Records contained in a dataset:
/---
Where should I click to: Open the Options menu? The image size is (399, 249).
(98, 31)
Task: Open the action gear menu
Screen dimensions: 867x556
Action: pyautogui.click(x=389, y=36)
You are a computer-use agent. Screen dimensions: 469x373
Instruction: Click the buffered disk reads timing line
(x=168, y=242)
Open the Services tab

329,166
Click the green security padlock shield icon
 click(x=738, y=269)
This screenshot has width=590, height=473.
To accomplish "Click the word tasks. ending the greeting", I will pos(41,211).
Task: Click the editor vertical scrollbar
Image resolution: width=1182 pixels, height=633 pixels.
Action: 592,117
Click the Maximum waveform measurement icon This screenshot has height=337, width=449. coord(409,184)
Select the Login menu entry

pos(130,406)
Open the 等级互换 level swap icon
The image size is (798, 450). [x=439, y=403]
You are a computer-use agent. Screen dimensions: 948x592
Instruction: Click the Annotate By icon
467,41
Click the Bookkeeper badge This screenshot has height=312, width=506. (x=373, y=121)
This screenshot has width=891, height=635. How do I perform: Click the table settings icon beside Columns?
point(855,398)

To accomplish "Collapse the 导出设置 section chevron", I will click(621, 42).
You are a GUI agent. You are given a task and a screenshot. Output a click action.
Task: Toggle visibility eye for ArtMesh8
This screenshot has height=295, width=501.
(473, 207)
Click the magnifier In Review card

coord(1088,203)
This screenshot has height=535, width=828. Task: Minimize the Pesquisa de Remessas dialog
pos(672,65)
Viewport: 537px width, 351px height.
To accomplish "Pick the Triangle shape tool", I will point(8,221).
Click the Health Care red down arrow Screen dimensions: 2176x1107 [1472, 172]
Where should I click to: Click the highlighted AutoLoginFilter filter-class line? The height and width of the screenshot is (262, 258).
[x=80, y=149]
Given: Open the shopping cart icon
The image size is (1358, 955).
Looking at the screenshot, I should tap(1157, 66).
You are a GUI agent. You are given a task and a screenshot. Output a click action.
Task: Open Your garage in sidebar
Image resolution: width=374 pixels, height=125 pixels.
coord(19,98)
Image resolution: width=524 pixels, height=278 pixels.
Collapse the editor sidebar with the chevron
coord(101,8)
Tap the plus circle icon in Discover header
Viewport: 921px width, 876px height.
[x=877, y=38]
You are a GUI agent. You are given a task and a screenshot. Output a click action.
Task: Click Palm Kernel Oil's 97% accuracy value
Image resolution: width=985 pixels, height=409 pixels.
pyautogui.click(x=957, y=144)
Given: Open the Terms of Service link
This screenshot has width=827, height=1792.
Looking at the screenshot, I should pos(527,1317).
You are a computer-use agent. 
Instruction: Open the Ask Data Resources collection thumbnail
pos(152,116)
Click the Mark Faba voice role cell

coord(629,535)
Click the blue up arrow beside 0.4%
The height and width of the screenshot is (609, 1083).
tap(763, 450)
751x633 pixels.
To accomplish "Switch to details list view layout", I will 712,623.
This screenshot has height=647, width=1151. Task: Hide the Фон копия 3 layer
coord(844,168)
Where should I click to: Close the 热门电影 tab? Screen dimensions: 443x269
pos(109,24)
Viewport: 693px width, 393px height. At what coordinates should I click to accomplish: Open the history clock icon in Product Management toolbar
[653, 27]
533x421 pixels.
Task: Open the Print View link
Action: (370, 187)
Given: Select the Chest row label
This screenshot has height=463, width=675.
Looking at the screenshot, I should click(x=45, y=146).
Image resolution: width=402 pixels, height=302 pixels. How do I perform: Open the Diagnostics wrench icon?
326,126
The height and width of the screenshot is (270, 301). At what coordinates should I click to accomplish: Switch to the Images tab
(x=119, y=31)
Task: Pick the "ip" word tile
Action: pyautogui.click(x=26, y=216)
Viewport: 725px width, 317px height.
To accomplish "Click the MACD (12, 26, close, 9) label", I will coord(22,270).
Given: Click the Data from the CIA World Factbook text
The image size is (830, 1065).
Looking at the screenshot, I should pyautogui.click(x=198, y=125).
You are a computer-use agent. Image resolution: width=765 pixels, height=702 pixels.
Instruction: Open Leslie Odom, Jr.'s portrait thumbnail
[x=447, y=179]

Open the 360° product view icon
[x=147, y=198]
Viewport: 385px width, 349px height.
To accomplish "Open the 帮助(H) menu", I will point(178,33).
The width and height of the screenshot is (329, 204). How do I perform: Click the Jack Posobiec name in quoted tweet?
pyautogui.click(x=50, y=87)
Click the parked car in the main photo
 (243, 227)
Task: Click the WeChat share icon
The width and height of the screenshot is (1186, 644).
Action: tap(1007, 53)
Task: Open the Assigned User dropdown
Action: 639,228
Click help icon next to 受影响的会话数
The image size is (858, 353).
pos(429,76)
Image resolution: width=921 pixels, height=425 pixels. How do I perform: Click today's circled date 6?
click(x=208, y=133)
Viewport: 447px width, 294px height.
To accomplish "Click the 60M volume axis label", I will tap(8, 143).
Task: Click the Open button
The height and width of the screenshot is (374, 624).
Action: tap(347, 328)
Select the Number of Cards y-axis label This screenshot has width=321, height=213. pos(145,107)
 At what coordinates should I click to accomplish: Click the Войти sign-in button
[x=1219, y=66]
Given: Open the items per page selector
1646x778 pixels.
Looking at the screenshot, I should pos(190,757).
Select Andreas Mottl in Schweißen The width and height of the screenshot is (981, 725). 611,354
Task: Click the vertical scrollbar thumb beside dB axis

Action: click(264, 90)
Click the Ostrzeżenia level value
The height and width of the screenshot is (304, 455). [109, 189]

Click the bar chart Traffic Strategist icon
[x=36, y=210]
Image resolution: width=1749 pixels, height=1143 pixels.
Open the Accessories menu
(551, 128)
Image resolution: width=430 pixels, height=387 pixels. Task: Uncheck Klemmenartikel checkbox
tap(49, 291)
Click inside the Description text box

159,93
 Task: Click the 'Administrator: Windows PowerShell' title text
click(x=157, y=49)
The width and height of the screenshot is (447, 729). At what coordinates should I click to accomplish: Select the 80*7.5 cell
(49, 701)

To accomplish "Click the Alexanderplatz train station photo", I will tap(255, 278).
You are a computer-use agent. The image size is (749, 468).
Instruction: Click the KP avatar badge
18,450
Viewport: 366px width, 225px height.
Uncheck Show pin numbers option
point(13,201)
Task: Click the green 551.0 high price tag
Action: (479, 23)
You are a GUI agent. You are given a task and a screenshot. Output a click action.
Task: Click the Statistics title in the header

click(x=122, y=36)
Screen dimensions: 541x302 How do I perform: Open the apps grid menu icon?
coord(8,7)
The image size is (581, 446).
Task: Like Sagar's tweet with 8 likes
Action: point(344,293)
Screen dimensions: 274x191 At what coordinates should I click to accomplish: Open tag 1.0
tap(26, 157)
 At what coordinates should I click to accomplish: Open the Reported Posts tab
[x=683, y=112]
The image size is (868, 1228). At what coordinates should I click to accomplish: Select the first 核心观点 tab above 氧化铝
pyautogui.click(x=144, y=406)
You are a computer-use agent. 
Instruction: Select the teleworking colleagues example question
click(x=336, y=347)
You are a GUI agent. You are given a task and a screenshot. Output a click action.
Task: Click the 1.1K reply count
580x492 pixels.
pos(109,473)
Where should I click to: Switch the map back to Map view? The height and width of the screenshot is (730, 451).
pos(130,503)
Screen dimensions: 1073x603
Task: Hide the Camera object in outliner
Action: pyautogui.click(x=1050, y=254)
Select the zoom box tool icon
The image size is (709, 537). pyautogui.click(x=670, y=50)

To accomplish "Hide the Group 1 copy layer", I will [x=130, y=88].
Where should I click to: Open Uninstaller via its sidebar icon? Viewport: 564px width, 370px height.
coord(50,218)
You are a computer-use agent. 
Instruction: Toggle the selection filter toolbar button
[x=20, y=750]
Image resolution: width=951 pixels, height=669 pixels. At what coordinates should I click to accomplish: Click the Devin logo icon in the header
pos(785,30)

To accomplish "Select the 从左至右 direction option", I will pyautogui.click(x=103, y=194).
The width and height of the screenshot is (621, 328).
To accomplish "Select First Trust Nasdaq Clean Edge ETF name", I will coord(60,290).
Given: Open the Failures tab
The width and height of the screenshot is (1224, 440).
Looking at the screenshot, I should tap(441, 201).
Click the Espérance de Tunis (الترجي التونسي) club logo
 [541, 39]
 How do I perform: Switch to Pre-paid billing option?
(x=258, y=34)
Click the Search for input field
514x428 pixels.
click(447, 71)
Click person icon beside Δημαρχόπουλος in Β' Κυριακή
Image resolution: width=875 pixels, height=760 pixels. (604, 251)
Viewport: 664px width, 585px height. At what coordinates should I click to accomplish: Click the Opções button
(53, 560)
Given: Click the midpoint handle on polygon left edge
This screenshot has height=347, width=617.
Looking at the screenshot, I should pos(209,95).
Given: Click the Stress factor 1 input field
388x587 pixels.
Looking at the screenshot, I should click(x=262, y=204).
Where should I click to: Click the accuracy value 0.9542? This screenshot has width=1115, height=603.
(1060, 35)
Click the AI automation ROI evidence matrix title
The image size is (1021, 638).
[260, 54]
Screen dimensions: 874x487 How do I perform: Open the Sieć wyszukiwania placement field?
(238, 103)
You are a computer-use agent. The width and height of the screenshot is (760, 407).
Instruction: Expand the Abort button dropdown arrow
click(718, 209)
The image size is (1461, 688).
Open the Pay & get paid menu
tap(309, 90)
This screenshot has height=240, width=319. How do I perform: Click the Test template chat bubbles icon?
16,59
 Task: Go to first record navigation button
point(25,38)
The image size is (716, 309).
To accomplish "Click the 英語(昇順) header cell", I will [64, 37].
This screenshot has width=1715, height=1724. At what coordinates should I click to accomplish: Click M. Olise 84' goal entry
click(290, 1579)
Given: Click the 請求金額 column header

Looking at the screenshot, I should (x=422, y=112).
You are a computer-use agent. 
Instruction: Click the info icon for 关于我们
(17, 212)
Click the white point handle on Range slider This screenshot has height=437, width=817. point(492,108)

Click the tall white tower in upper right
\---
Your answer should be the lines above, from the line containing "Image resolution: width=374" up to and including the line containing "Viewport: 725px width, 317px height.", reproduced exactly and with nothing else.

## EXPECTED ANSWER
Image resolution: width=374 pixels, height=125 pixels.
coord(19,98)
Image resolution: width=524 pixels, height=278 pixels.
Collapse the editor sidebar with the chevron
coord(101,8)
Tap the plus circle icon in Discover header
Viewport: 921px width, 876px height.
[x=877, y=38]
You are a GUI agent. You are given a task and a screenshot. Output a click action.
Task: Click Palm Kernel Oil's 97% accuracy value
Image resolution: width=985 pixels, height=409 pixels.
pyautogui.click(x=957, y=144)
Given: Open the Terms of Service link
This screenshot has width=827, height=1792.
Looking at the screenshot, I should pos(527,1317).
You are a computer-use agent. 
Instruction: Open the Ask Data Resources collection thumbnail
pos(152,116)
Click the Mark Faba voice role cell

coord(629,535)
Click the blue up arrow beside 0.4%
The height and width of the screenshot is (609, 1083).
tap(763, 450)
751x633 pixels.
To accomplish "Switch to details list view layout", I will 712,623.
This screenshot has height=647, width=1151. Task: Hide the Фон копия 3 layer
coord(844,168)
Where should I click to: Close the 热门电影 tab? Screen dimensions: 443x269
pos(109,24)
Viewport: 693px width, 393px height. At what coordinates should I click to accomplish: Open the history clock icon in Product Management toolbar
[653, 27]
533x421 pixels.
Task: Open the Print View link
Action: (370, 187)
Given: Select the Chest row label
This screenshot has height=463, width=675.
Looking at the screenshot, I should click(x=45, y=146).
Image resolution: width=402 pixels, height=302 pixels. How do I perform: Open the Diagnostics wrench icon?
326,126
The height and width of the screenshot is (270, 301). At what coordinates should I click to accomplish: Switch to the Images tab
(x=119, y=31)
Task: Pick the "ip" word tile
Action: pyautogui.click(x=26, y=216)
Viewport: 725px width, 317px height.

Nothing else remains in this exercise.